Iran. Putin frena Trump

di Giuseppe Gagliano

Nel crescente disordine geopolitico mediorientale, la Russia ha alzato la voce per ammonire pubblicamente gli Stati Uniti: un attacco contro l’Iran sarebbe un passo verso l’abisso. La dichiarazione, giunta per bocca della portavoce del Ministero degli Esteri russo Maria Zakharova, è stata perentoria: qualunque azione militare intrapresa da Washington contro Teheran comporterebbe “conseguenze negative imprevedibili”. Dietro il linguaggio della diplomazia, si cela l’avvertimento di una potenza che non intende restare spettatrice passiva mentre la regione si avvicina pericolosamente al punto di rottura.
Il monito russo non giunge isolato.
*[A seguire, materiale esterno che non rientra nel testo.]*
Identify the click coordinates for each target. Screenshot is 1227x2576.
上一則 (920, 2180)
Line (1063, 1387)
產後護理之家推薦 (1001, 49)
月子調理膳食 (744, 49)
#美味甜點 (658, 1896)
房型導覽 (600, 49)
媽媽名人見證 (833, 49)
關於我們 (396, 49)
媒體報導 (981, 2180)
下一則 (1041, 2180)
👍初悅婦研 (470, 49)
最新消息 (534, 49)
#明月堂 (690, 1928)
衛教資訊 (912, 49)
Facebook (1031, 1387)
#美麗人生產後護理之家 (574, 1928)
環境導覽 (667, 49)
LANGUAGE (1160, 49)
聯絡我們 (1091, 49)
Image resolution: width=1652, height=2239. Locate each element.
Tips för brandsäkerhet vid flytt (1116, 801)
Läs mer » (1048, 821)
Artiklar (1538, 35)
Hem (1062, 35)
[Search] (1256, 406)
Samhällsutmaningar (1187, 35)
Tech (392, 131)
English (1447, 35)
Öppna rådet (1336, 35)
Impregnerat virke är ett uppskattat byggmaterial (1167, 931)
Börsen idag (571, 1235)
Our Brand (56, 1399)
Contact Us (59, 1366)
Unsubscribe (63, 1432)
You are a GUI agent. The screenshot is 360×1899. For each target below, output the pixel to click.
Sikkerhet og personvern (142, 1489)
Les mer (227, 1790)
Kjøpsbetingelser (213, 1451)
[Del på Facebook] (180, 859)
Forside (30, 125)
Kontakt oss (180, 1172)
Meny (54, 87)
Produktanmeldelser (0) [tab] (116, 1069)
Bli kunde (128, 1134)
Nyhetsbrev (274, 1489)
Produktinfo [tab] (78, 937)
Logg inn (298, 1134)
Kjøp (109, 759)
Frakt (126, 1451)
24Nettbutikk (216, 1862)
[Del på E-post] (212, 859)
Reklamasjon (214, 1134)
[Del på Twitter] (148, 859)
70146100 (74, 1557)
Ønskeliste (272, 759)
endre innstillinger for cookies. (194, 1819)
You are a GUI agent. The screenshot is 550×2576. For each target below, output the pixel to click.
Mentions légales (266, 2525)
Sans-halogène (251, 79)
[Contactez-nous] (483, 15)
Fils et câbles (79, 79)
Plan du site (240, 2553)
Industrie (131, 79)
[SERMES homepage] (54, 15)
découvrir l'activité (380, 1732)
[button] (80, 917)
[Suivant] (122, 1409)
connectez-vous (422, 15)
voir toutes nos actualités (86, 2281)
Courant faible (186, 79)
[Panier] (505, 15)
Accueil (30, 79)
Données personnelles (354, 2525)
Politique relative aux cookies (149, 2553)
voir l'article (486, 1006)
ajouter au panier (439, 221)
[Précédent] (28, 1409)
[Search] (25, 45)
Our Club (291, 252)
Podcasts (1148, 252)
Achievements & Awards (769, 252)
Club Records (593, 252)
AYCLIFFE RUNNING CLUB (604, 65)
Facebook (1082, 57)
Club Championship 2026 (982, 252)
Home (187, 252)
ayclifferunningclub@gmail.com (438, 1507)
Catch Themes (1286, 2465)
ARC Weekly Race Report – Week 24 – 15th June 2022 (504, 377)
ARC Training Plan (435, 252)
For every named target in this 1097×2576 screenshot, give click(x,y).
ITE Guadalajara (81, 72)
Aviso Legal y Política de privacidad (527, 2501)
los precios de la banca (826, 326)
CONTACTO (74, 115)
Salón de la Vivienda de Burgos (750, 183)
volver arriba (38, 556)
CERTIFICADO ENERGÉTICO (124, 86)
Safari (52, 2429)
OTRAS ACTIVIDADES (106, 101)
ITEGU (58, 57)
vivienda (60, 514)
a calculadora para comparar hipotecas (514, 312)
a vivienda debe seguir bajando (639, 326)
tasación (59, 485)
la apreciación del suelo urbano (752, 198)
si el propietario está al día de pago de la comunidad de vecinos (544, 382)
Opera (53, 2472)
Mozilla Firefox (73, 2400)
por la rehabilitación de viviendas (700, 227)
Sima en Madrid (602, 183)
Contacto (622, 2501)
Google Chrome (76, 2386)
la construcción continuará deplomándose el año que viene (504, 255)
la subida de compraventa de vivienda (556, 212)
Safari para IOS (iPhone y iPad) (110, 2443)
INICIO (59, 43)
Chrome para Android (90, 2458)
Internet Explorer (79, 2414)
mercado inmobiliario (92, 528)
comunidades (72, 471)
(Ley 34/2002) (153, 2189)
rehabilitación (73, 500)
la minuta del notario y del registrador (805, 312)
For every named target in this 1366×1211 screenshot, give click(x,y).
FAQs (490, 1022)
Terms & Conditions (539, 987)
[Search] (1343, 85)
Solo ieri, Vladimir Putin e Xi Jinping avevano avuto un colloquio telefonico nel quale avevano denunciato congiuntamente le azioni israeliane contro l’Iran come una violazione del diritto internazionale. Entrambi i leader hanno insistito su una soluzione politica alla crisi, segnalando così la volontà di contrastare, a livello narrativo e strategico, l’interventismo occidentale. In questo contesto, Mosca si propone ancora una volta come mediatore, portavoce di una diplomazia multipolare alternativa a quella a trazione atlantica.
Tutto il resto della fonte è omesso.